Je pourrais faire le vieux coup en répondant que je suis attaché à l'époque Boom-bap. Je me suis souvent dit que j'avais trop le seum de pas avoir eu mes meilleurs skills de rap quand 1995 a commencé à péter. Je devais être au collège à ce moment là, je faisais pas de rap, pour moi c'était inconcevable. Maintenant quand je vois la vibe que j'ai, je me dis merde pourquoi j'étais pas à cette époque là.

Est-ce qu’il y'a une oeuvre qui a inspiré ton EP ?

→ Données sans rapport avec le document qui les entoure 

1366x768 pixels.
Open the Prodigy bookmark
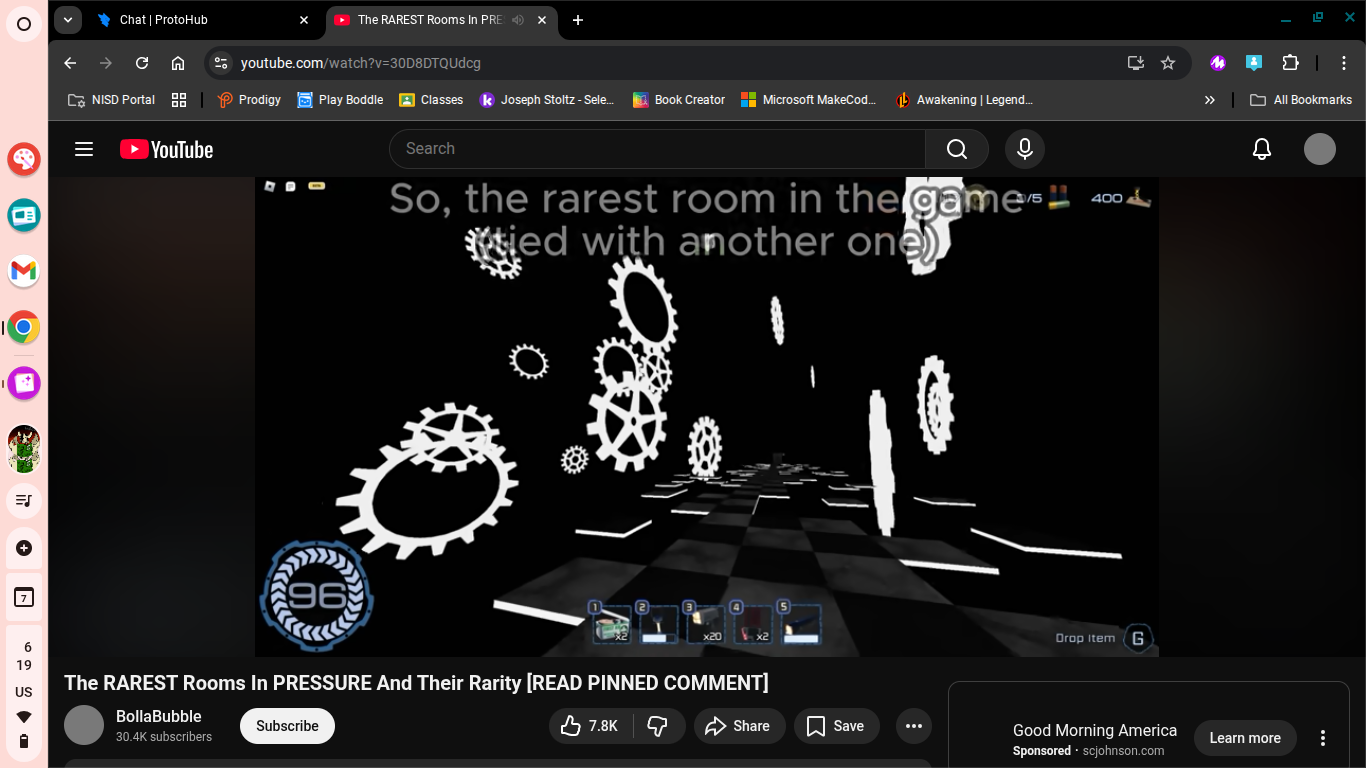(x=248, y=99)
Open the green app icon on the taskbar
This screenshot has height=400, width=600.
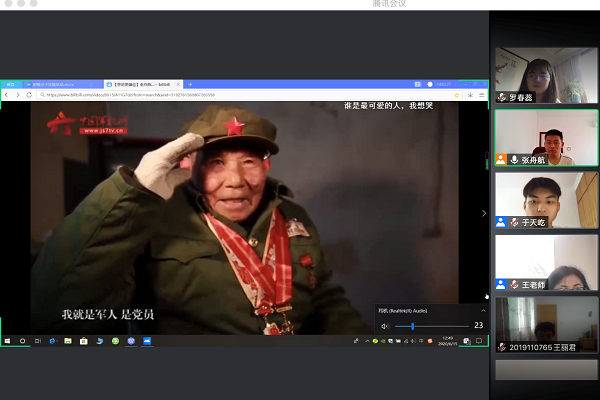coord(115,341)
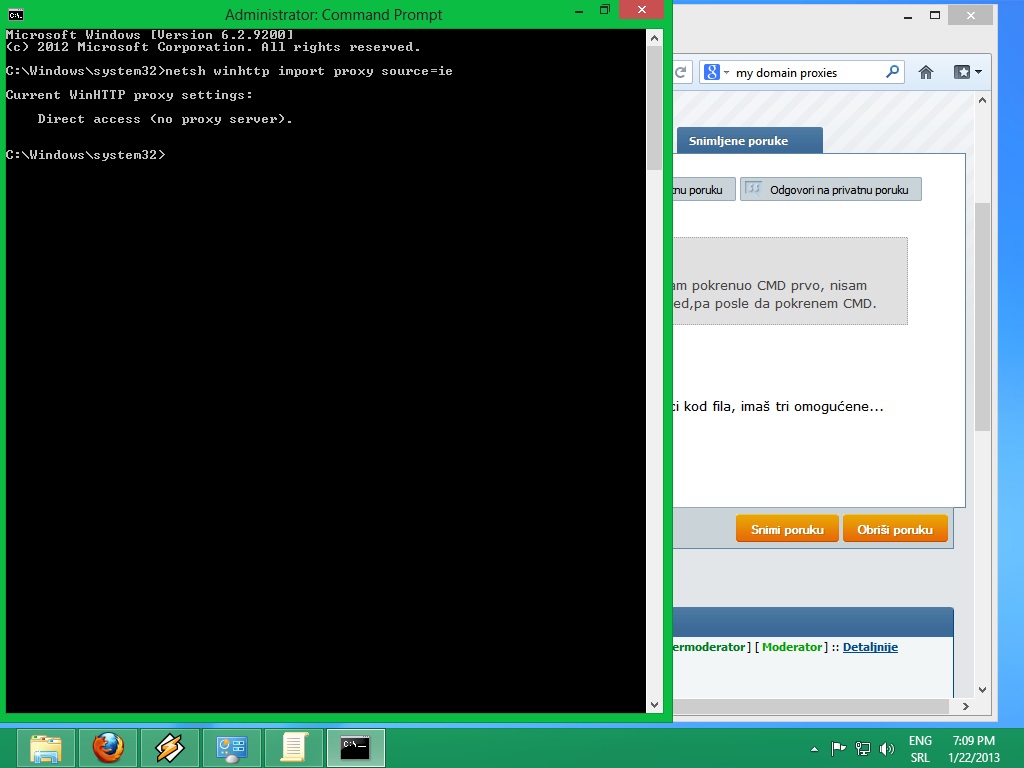Viewport: 1024px width, 768px height.
Task: Open Winamp from the taskbar
Action: pyautogui.click(x=170, y=748)
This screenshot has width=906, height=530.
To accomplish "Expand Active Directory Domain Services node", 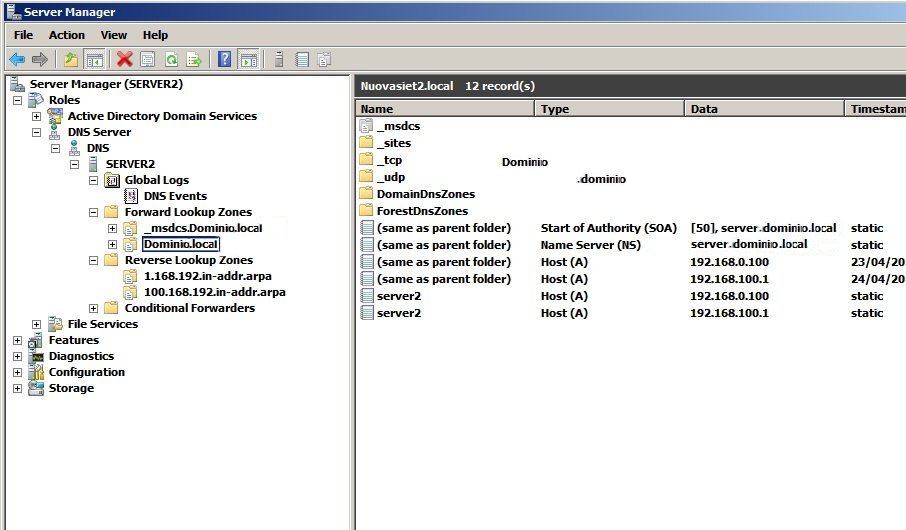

Je regarde malheureusement pas assez de films. Je dirais qu'en général dans la musique que je crée y'a un film qui m'a mis une giffle c'est Mommy de Xavier Dolan. Le personnage m'a beaucoup fait penser à moi dans les petites crises que je pouvais faire quand j'étais plus jeune, sans les troubles du comportement. Mais le personnage est tellement touchant, c'est l'aura qu'il dégage en fait. Vu que je travaille avec des enfants, surtout dans des situations compliquées ça me parle de ouf.
Ton album du moment ?
Je vais pas citer Kendrick parce que ça fait trop mainstream [rire]. J'allais dire Memoria mais en fait M.A.N de Josman. Memoria était exceptionnel mais rapologiquement parlant je me suis pris une plus grosse gifle avec M.A.N.
Du moment non, mais le meilleur album de rap que j'ai entendu c'est Cercle Vertueux de Deen Burbigo.
Pour finir, à quel(s) artiste(s) aimerais-tu donner de la force ?
Je veux donner de la force à Malter et Brass qui sont deux très bons potes et qui sont des artistes talentueux que j'adore. Ils sont vraiment trop forts, il faut écouter ce qu'ils font: Malter est un chanteur incroyable et Brass a une plume sublime.
Et le mec à qui je veux donner de la force, et à qui j'en donne tout le temps, c'est Peet. Je fais du rap, et j'oublie que je fais du rap quand j'écoute Peet parce que je suis un auditeur assidu. Je suis allé le voir à l'AB à Bruxelles c'était blindé, il est très connu en Belgique et pourtant il fait des petites salles à Paris, je souhaite qu'en France son nom soit connu aussi. Dans le choix des mots et des prods c'est tout ce que je kiffe.